Field-induced spin exciton doublet splitting in $d_{x^2-y^2}$-wave $\mathbf{Ce}M{\mathbf{In}}_5(M=\mathbf{Rh},\mathbf{Ir},\mathbf{Co})$ heavy-electron superconductors

We investigate the spin exciton modes in the superconducting $d_{x^2-y^2}$ state of $\mathrm{Ce}M{\mathrm{In}}_5$ heavy-fermion compounds found at the antiferromagnetic wave vector by inelastic neutron scattering. We present a theoretical model that explains the field dependence for both field directions.
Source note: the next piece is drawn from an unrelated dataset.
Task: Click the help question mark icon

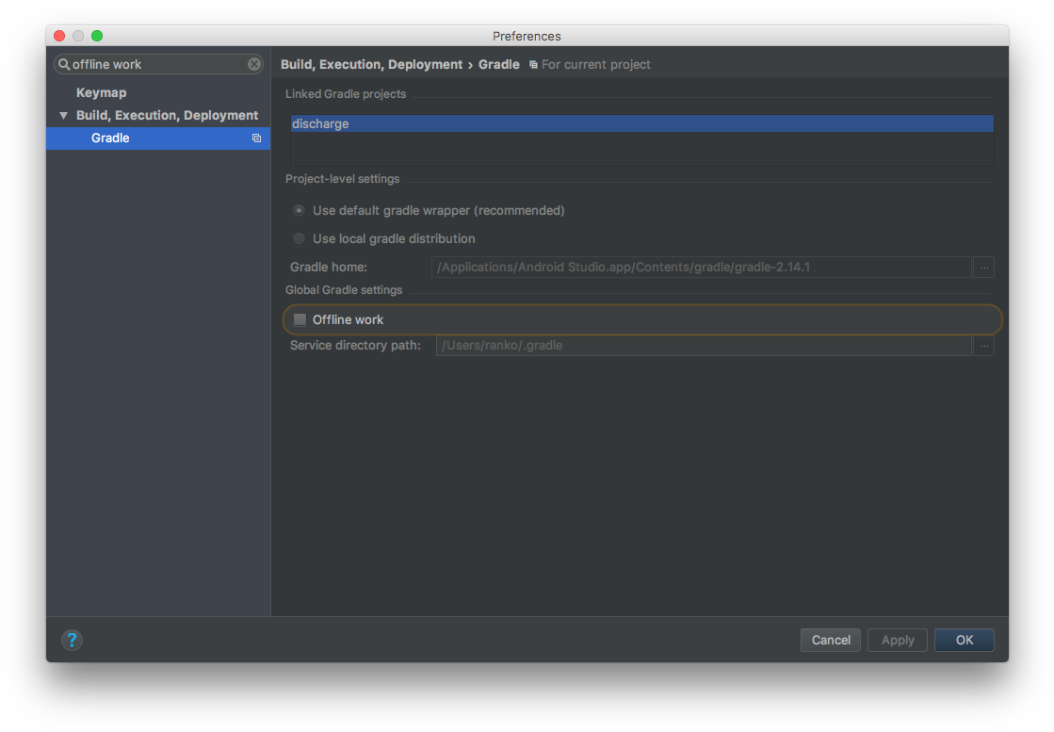Action: [72, 641]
We show that the recently observed splitting of the spin exciton doublet in ${\mathrm{CeCoIn}}_5$ into two nondegenerate modes for an in-plane field appears naturally in this model. This is due to the spin anisotropy of $g$ factors and quasiparticle interactions, which lead to different resonant conditions for the dynamic susceptibility components. We predict that the splitting of the spin-resonance doublet becomes strongly nonlinear for larger fields when the energy of both split components decreases. For a field along the tetragonal axis, no splitting but only a broadening of the resonance is found in agreement with the experiment.

Figure 1

(a) Fermi surface and (b) quasiparticle density of states for a zero magnetic field, here, $2{\Delta }_1=0.56{\Delta }_0$ and $2{\Delta }_2=1.5{\Delta }_0$. (c) and (d) show Fermi surfaces for spin up and spin down, respectively, in the presence of the magnetic field $B_0\widehat{z}$, corresponding to Zeeman energy splitting $h_{B_0}^f=g_{\parallel }^f\tilde{\chi }{\mu }_B{B}_0=0.3{\Delta }_0$, which is also used in subsequent figures.

Figure 2

Individual components [${\chi }_0^{l{l}^{\prime }}(\mathbf{Q},\omega )$] and total [${\chi }_0^{\mathrm{tot}}(\mathbf{Q},\omega )$] of the unperturbed pseudospin susceptibility in (a) the absence, (b) the presence of the magnetic field along the $\widehat{z}$ direction, and for (c) the magnetic field along the $\widehat{x}$ direction. ($B_0$ is the same as Fig. 1.)

Figure 3

The total unperturbed physical susceptibility (including matrix elements $m_{\parallel },m_{\perp };{\chi }^{\mathrm{tot}}(\mathbf{Q},\omega )={\chi }^{zz}+\frac{1}{2}[{\chi }^{\pm }+{\chi }^{\mp }]$) for the zero field and finite field along the $\widehat{z}$ and $\widehat{x}$ directions. ($B_0$ is the same as in Fig. 1.)

Figure 4

RPA susceptibility in the absence and presence of the magnetic field: (a) along the $\widehat{z}$ direction and (b) along the $\widehat{x}$ direction. Parameters corresponding to the behavior as observed in CeCoIn${}_5$ with $g_f^{\perp }/g_f^{\parallel }=2.3$ and $J_{\mathbf{Q}}^{\perp }=2.6{\Delta }_0;J_{\mathbf{Q}}^{\parallel }=13.5{\Delta }_0$. ($B_0$ is the same as in Fig. 1.)

Figure 5

RPA susceptibility peak positions corresponding to spin-resonance energies as function of field strength: (a) along the $\widehat{z}$ direction and (b) along the $\widehat{x}$ direction. Anisotropic $g$ factors with $g_f^{\perp }/g_f^{\parallel }=2.3$ and quasiparticle interaction parameters $J_{\mathbf{Q}}^{\perp }=2.6{\Delta }_0;J_{\mathbf{Q}}^{\parallel }=13.5{\Delta }_0$, leading to similar behavior as in CeCoIn${}_5$ for both field directions. Here, the maximum $h_B^f=0.7{\Delta }_0$ corresponds to a field $B=39.7/\left(g_f^l\tilde{\chi }\right)$ in Teslas for direction $l=\perp ,\parallel$.